[[ Excerpted text, beginning ]]

January 14, 2008

Pruning Crape Myrtles

Pam Brown,Urban Horticulture Extension Agent

By Pam Brown
Urban Horticulture Extension Agent

Crape myrtle (Lagerstroemia indica) is a small tree that prefers hot, sunny climates. It is well adapted to our climate here in Pinellas County. Once well established, these trees are extremely drought tolerant and have low fertilizer requirements. Crapes grace us with lovely blooms in the summer. And, if pruned or trained properly, the bare trunk and branches are very sculptural after loosing leaves in early winter.
bad crape myrtle pruning
The common practice of chopping off the tops of crape myrtles is a severe pruning practice that induces excess vegetative growth, promotes sprouting at the base of the plant, creates unnatural branch structure, and results in larger but much fewer flowers. Many prune this way because the plant is too large for the space where it is planted or they see their neighbor’s trees pruned this way and feel that this must be the correct way to prune. There is also the misconception that this type of pruning is necessary to promote blooming. In actuality, light corrective pruning is all that is needed.

[[ Excerpted text, end ]]

◆ **The task**:
From the article on pruning crape myrtles, reproduce verbatim the stretch from "Pam Brown,Urban Horticulture" through "in early winter.".

[[ Recorded information, beginning ]]

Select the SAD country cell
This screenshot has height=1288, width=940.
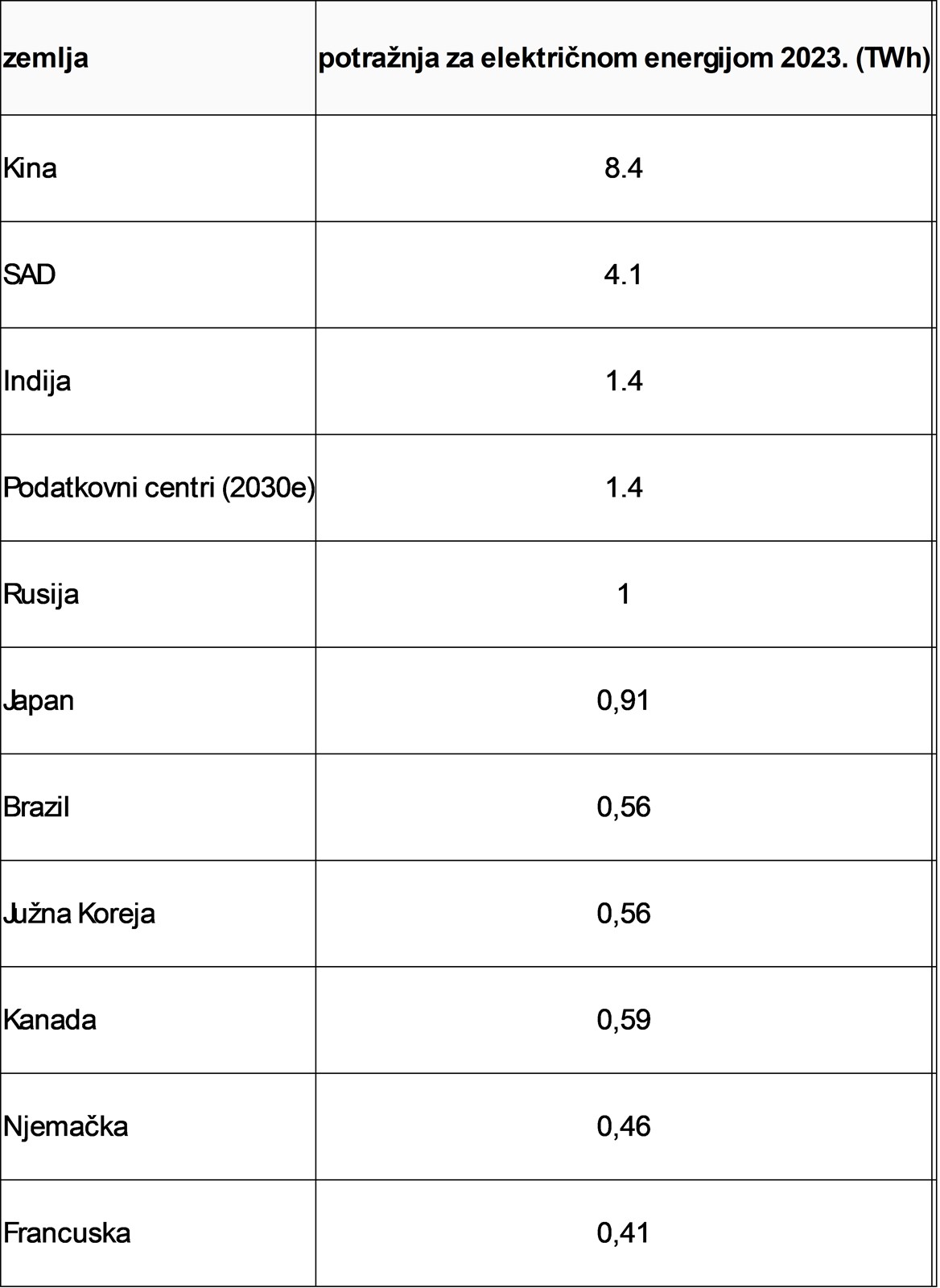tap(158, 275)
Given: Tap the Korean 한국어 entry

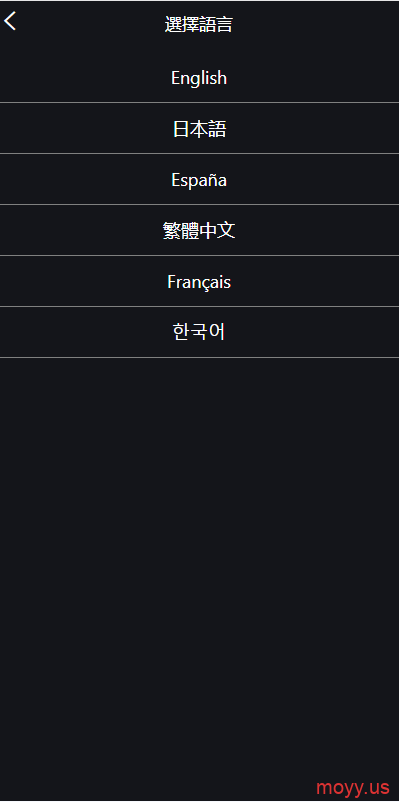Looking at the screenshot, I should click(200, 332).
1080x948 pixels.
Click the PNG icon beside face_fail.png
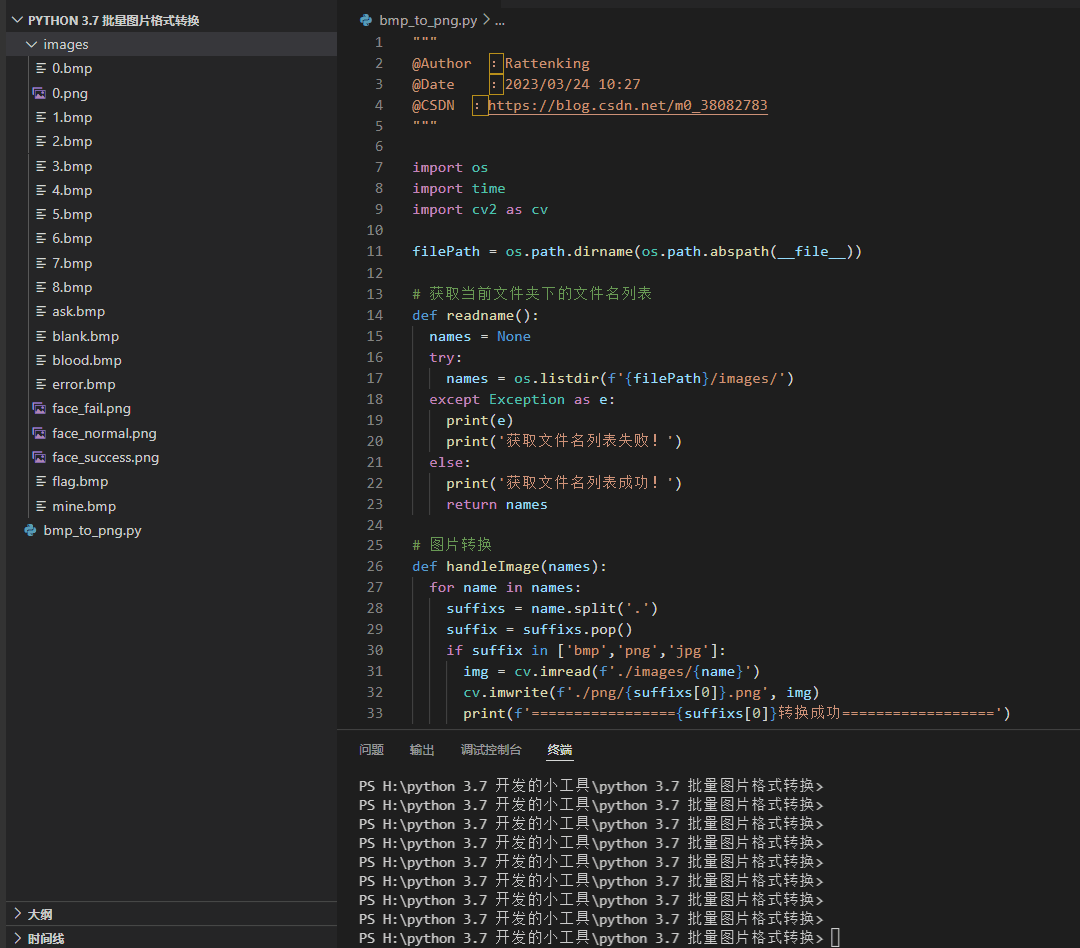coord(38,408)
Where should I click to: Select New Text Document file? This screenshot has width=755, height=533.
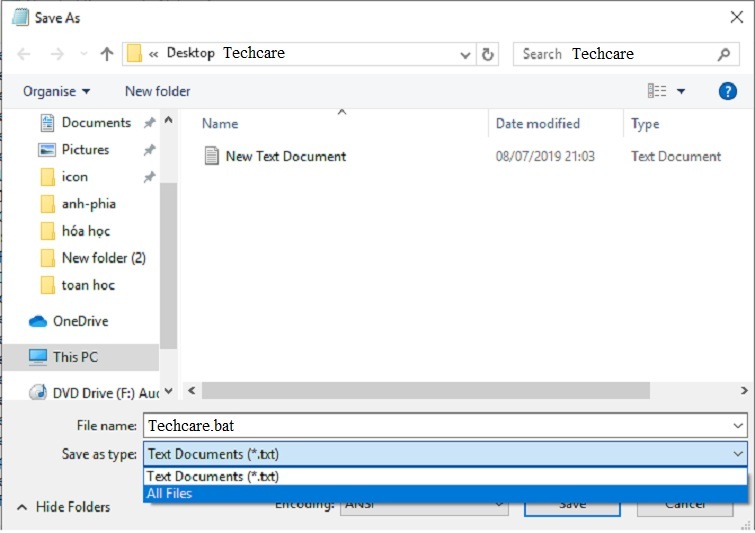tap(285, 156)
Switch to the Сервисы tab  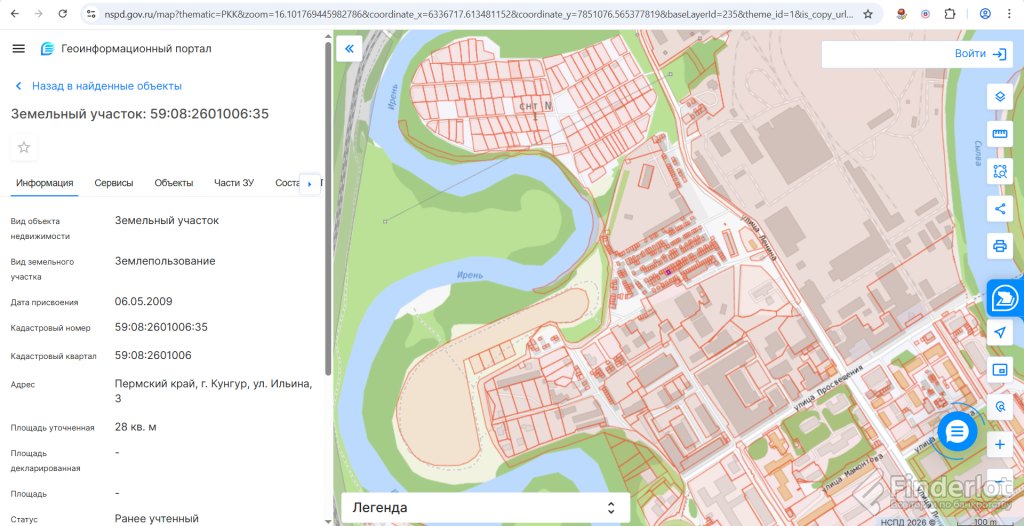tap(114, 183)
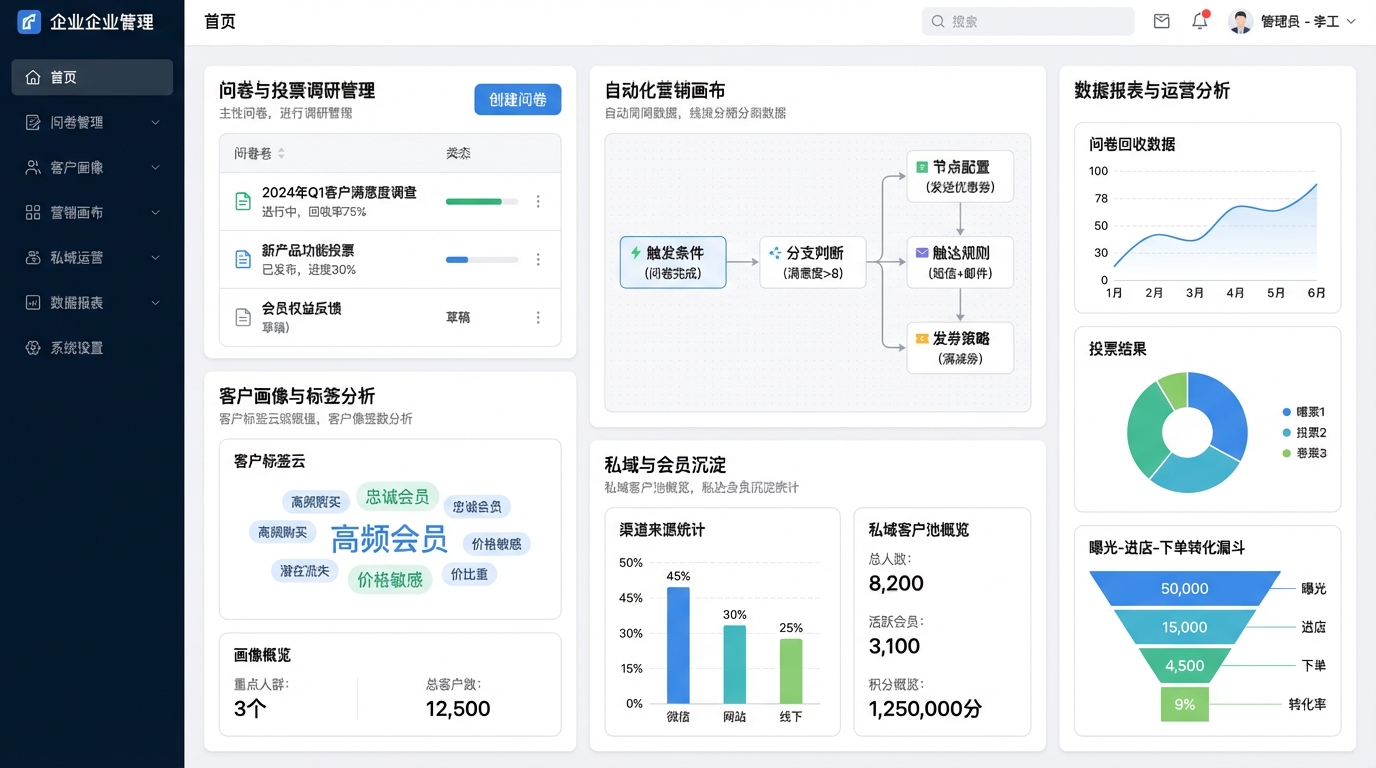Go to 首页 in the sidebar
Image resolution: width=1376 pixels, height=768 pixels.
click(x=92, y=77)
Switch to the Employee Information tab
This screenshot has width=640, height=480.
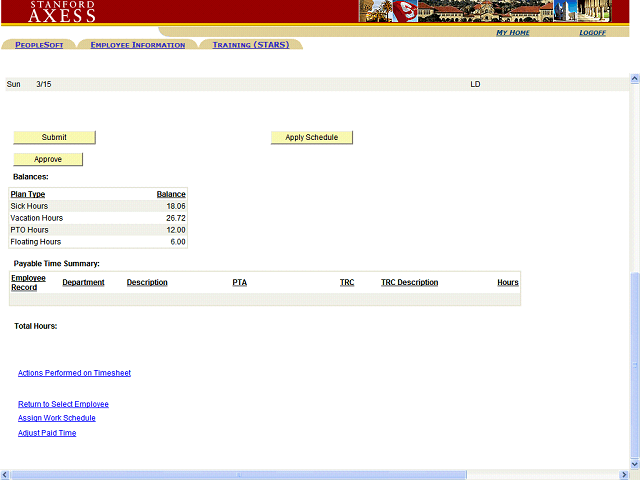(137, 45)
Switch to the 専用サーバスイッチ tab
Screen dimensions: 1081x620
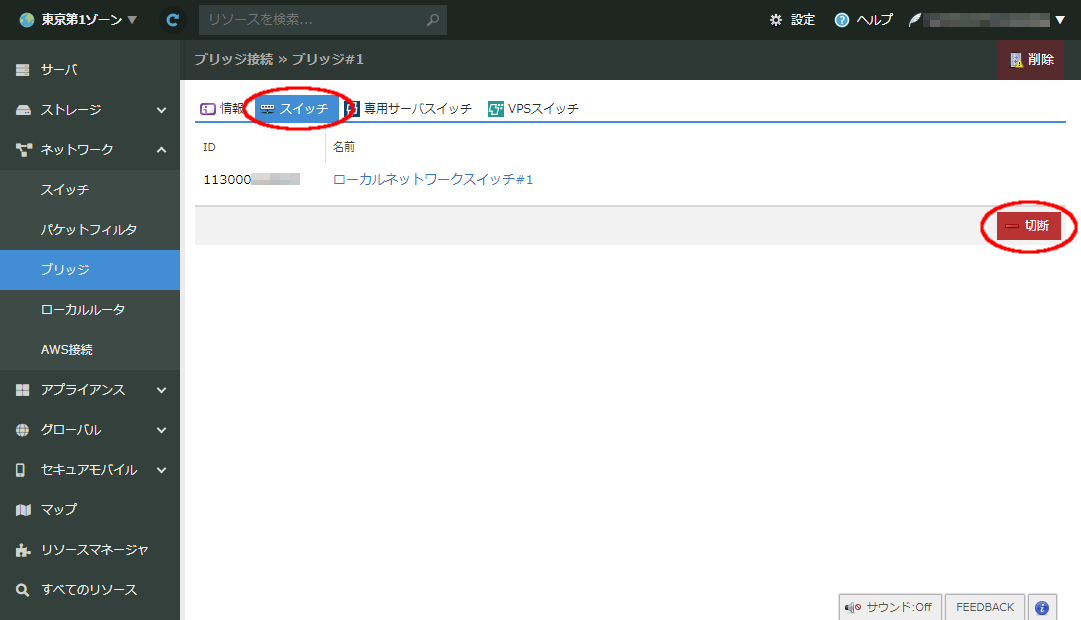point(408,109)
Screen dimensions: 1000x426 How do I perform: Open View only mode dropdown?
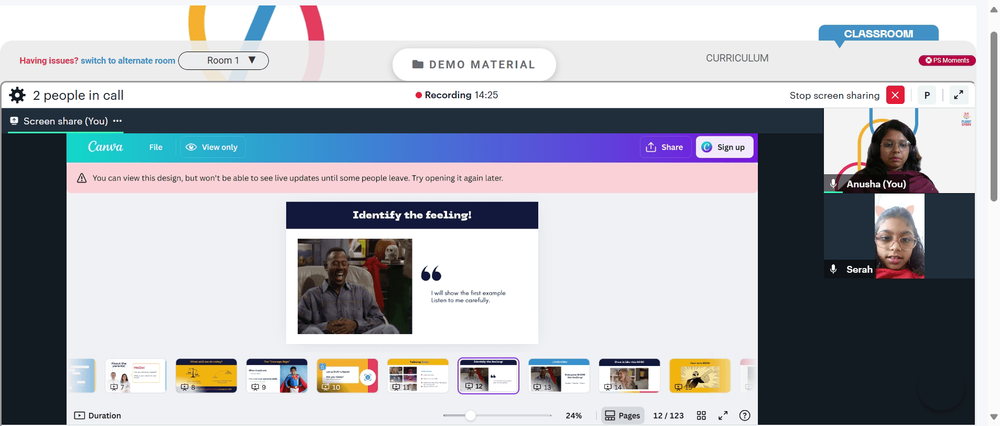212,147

[[ Recorded information, end ]]

◆ **Exercise solution**:
Pam Brown,Urban Horticulture Extension Agent

By Pam Brown
Urban Horticulture Extension Agent

Crape myrtle (Lagerstroemia indica) is a small tree that prefers hot, sunny climates. It is well adapted to our climate here in Pinellas County. Once well established, these trees are extremely drought tolerant and have low fertilizer requirements. Crapes grace us with lovely blooms in the summer. And, if pruned or trained properly, the bare trunk and branches are very sculptural after loosing leaves in early winter.